(DATA SHOWN begins)

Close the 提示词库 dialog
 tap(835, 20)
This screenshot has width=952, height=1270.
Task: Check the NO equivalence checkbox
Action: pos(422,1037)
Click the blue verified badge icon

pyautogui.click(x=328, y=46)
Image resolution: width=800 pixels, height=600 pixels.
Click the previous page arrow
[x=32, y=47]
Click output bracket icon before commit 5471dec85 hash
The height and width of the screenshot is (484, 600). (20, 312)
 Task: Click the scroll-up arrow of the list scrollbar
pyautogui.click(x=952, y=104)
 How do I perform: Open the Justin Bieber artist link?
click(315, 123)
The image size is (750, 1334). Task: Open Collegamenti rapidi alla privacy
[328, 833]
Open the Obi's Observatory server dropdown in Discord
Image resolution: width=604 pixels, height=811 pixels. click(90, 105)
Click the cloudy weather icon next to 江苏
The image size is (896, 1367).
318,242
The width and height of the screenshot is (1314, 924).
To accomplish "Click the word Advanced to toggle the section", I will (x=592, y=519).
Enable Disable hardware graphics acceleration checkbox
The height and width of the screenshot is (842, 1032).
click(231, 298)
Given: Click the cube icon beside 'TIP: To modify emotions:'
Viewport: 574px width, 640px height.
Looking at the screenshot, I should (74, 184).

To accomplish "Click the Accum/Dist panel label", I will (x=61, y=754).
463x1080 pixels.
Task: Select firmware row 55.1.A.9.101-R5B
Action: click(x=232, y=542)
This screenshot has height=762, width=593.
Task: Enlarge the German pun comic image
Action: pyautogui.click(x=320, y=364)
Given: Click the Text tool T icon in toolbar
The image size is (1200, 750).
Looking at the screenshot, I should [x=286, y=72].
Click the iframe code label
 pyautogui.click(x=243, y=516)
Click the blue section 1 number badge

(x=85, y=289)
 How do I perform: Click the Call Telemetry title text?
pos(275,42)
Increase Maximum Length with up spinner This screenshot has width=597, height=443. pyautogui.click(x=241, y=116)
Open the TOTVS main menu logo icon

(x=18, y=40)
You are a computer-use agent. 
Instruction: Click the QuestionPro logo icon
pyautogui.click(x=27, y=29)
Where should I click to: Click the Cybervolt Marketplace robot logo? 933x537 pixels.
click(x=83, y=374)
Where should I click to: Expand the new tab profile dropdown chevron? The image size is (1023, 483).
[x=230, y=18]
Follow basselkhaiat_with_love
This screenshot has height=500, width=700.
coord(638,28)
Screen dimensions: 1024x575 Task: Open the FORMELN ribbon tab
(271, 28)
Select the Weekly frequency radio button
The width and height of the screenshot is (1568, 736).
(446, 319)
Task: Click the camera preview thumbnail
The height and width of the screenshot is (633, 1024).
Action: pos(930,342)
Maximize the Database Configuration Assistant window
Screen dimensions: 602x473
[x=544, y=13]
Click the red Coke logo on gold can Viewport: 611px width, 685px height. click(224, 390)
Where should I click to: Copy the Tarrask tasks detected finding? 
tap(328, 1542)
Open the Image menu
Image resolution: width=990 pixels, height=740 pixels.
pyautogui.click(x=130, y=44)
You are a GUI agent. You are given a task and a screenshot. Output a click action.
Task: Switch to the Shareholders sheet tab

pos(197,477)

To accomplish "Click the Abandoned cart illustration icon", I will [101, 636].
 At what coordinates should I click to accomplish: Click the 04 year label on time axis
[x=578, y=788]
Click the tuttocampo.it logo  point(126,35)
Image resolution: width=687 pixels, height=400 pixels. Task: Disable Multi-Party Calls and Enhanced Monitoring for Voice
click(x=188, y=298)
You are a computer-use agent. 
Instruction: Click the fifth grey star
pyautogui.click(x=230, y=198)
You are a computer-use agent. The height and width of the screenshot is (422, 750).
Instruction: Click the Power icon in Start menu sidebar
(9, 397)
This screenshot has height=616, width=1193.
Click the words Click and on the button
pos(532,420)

(DATA SHOWN ends)

WHAT YOU WILL DO: Go through the records above and return each line in which the word "agent" occurs.

EXPECTED ANSWER:
You are a computer-use agent. 
You are a GUI agent. You are given a task and a screenshot. Output a click action.
You are a computer-use agent. 
You are a computer-use agent. The height and width of the screenshot is (422, 750).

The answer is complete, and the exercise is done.